Tuesday, April 30, 2013

Signs of Spring

In A Sense of Wonder, Rachel Carson writes about exploring the natural world with her young nephew:

We have let Roger share our enjoyment of things people ordinarily deny children because they are inconvenient, interfering with bedtime, or involving wet clothing that has to be changed or mud that has to be cleaned off the rug. We have let him join us in the dark living room before the big picture window to watch the full moon riding lower and lower toward the far shore of the bay, setting all the water ablaze with silver flames and finding a thousand diamonds in the rocks on the shore as the light strikes the flakes of mica embedded in them. I think we have felt that the memory of such a scene, photographed year after year by his child’s mind, would mean more to him in manhood than the sleep he was losing. He told me it would, in his own way, when we had a full moon the night after his arrival last summer. He sat quietly on my lap for some time, watching the moon and the water and all the night sky, and then he whispered, “I’m glad we came.”

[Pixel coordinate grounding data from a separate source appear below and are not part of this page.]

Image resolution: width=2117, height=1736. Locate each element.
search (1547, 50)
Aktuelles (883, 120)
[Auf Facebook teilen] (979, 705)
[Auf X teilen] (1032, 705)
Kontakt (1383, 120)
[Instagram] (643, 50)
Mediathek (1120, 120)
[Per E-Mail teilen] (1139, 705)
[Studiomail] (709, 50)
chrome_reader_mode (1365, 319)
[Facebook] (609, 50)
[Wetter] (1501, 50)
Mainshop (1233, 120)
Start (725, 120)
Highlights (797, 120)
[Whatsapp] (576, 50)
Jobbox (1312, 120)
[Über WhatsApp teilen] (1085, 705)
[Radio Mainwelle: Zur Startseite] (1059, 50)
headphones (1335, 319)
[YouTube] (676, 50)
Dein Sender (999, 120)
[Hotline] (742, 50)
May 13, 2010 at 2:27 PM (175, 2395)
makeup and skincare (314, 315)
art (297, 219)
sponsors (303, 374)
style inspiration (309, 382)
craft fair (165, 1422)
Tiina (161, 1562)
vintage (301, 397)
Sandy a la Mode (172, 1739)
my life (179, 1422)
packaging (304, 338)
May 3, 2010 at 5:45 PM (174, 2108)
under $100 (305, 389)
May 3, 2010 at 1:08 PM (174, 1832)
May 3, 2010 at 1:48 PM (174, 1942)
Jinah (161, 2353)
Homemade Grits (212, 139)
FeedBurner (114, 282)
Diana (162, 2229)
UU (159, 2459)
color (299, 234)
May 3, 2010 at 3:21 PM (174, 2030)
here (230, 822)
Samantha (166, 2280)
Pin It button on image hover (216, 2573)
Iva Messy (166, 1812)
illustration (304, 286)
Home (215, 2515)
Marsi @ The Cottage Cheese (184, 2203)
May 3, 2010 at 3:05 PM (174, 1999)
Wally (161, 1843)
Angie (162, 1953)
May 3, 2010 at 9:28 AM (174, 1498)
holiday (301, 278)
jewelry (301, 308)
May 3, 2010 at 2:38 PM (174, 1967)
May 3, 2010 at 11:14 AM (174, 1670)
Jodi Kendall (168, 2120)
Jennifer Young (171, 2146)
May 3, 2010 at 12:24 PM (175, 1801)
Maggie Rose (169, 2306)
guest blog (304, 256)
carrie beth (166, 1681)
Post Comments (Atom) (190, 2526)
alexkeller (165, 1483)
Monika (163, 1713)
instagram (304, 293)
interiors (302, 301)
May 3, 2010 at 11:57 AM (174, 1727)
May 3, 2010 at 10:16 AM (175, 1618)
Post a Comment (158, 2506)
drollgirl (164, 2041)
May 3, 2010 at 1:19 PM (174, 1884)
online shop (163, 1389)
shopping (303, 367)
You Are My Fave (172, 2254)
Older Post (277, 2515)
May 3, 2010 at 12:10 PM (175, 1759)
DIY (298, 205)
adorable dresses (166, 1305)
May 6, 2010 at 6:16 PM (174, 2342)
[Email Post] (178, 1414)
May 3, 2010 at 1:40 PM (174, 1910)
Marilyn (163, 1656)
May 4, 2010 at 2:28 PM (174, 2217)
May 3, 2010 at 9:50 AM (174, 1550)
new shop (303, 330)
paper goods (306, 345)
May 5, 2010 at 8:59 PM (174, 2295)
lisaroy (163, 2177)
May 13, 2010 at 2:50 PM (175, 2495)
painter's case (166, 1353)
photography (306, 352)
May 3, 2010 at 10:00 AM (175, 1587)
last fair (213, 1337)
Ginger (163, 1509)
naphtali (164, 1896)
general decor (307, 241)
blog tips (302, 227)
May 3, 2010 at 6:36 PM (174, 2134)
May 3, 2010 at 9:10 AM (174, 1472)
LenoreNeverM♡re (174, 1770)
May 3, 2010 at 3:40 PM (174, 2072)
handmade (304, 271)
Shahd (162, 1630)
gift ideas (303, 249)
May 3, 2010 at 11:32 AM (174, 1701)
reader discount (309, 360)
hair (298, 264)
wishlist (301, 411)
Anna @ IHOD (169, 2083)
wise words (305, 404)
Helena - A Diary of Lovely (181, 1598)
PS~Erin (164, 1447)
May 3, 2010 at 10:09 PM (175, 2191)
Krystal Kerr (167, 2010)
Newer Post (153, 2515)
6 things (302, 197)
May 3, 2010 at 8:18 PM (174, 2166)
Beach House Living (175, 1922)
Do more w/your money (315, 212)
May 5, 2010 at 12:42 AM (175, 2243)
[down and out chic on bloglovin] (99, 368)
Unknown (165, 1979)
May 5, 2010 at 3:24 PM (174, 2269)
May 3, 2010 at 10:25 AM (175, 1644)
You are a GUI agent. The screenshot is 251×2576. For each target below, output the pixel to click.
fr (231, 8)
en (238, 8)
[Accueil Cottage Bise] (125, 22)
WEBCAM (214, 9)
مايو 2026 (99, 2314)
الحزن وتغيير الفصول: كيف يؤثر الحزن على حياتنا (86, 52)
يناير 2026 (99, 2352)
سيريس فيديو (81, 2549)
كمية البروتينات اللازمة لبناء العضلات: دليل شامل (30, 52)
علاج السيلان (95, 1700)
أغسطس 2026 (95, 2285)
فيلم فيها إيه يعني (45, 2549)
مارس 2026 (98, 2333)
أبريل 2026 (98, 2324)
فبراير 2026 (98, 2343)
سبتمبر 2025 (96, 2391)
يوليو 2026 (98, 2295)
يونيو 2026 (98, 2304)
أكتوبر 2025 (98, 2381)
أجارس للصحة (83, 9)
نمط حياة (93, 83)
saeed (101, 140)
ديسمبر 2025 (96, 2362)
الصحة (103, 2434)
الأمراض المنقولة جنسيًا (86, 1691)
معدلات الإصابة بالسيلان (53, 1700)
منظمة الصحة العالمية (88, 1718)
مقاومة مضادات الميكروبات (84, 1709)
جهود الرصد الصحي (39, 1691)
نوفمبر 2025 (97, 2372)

For the past couple of weeks, as I have taken my children on small excursions around town to enjoy the warm weather, I have been thinking about the importance of exposing them, in every season, to the natural world. I have been thinking about the importance of returning, year after year, to see the blooming magnolia tree on our street, to look at the greening trees at Elizabeth Park, to search for wildflowers in the woods at Westmoor Park. Like Carson, I believe that such scenes, photographed year after year by my children’s minds, will mean more to them in adulthood than many other things I could give them.

One summer evening when my daughter was three, a vibrant watercolor rainbow spread across the sky right before sunset. I had just put my daughter to bed, but without hesitation I rushed into the house, pulled her from her bed, and carried her outside in her pajamas to see the rainbow. She still remembers being held in her mother’s arms while looking at a rainbow. She will likely remember it for the rest of her life. What better gift could I leave her with? It’s worth it.

And now, my son notices the starbusts of the forsythias glowing in yards across town, the coral blossoms of the Japanese flowering quince in our front yard. “Mom, I just found another sign of spring,” he tells me, again and again, pointing at his strawberry plants awakening from winter dormancy, at the dandelions studding our lawn. “Everywhere I look, I see signs of spring.”